● **Problem**:
Reproduce the entire listing below verbatim, line for line, without altering anything.

Text and element pointing records

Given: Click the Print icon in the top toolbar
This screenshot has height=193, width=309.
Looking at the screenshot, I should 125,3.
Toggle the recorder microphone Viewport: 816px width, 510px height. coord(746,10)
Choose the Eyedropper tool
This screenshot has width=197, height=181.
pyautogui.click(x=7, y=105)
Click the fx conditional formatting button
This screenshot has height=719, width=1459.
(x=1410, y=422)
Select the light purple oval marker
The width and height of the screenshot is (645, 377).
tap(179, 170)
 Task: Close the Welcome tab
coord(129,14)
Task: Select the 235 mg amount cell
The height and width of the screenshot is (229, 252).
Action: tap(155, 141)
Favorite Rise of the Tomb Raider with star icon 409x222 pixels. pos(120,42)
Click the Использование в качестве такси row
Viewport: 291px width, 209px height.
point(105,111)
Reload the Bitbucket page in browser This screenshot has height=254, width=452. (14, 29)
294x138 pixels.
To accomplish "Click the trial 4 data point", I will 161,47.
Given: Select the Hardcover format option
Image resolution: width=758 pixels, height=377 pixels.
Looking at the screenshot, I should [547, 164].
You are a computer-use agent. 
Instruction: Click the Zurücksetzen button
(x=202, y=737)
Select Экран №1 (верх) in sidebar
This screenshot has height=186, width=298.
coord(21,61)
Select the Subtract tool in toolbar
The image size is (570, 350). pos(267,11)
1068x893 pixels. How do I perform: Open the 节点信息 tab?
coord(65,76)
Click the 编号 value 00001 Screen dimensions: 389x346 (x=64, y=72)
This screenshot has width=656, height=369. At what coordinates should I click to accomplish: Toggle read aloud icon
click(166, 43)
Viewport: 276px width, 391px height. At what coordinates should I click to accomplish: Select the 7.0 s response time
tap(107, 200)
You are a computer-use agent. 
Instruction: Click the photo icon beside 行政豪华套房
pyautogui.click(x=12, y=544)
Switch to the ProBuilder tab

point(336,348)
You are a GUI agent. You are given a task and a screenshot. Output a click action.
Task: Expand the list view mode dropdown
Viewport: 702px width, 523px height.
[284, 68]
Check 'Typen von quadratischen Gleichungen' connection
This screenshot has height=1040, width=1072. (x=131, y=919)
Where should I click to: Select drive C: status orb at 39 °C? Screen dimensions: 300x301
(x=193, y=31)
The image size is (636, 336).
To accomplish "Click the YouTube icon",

● **Finished exercise**:
Given: Click the Print icon in the top toolbar
This screenshot has height=193, width=309.
Looking at the screenshot, I should 125,3.
Toggle the recorder microphone Viewport: 816px width, 510px height. coord(746,10)
Choose the Eyedropper tool
This screenshot has width=197, height=181.
pyautogui.click(x=7, y=105)
Click the fx conditional formatting button
This screenshot has height=719, width=1459.
(x=1410, y=422)
Select the light purple oval marker
The width and height of the screenshot is (645, 377).
tap(179, 170)
 Task: Close the Welcome tab
coord(129,14)
Task: Select the 235 mg amount cell
The height and width of the screenshot is (229, 252).
Action: tap(155, 141)
Favorite Rise of the Tomb Raider with star icon 409x222 pixels. pos(120,42)
Click the Использование в качестве такси row
Viewport: 291px width, 209px height.
point(105,111)
Reload the Bitbucket page in browser This screenshot has height=254, width=452. (14, 29)
294x138 pixels.
To accomplish "Click the trial 4 data point", I will 161,47.
Given: Select the Hardcover format option
Image resolution: width=758 pixels, height=377 pixels.
Looking at the screenshot, I should [547, 164].
You are a computer-use agent. 
Instruction: Click the Zurücksetzen button
(x=202, y=737)
Select Экран №1 (верх) in sidebar
This screenshot has height=186, width=298.
coord(21,61)
Select the Subtract tool in toolbar
The image size is (570, 350). pos(267,11)
1068x893 pixels. How do I perform: Open the 节点信息 tab?
coord(65,76)
Click the 编号 value 00001 Screen dimensions: 389x346 (x=64, y=72)
This screenshot has width=656, height=369. At what coordinates should I click to accomplish: Toggle read aloud icon
click(166, 43)
Viewport: 276px width, 391px height. At what coordinates should I click to accomplish: Select the 7.0 s response time
tap(107, 200)
You are a computer-use agent. 
Instruction: Click the photo icon beside 行政豪华套房
pyautogui.click(x=12, y=544)
Switch to the ProBuilder tab

point(336,348)
You are a GUI agent. You are given a task and a screenshot. Output a click action.
Task: Expand the list view mode dropdown
Viewport: 702px width, 523px height.
[284, 68]
Check 'Typen von quadratischen Gleichungen' connection
This screenshot has height=1040, width=1072. (x=131, y=919)
Where should I click to: Select drive C: status orb at 39 °C? Screen dimensions: 300x301
(x=193, y=31)
The image size is (636, 336).
To accomplish "Click the YouTube icon",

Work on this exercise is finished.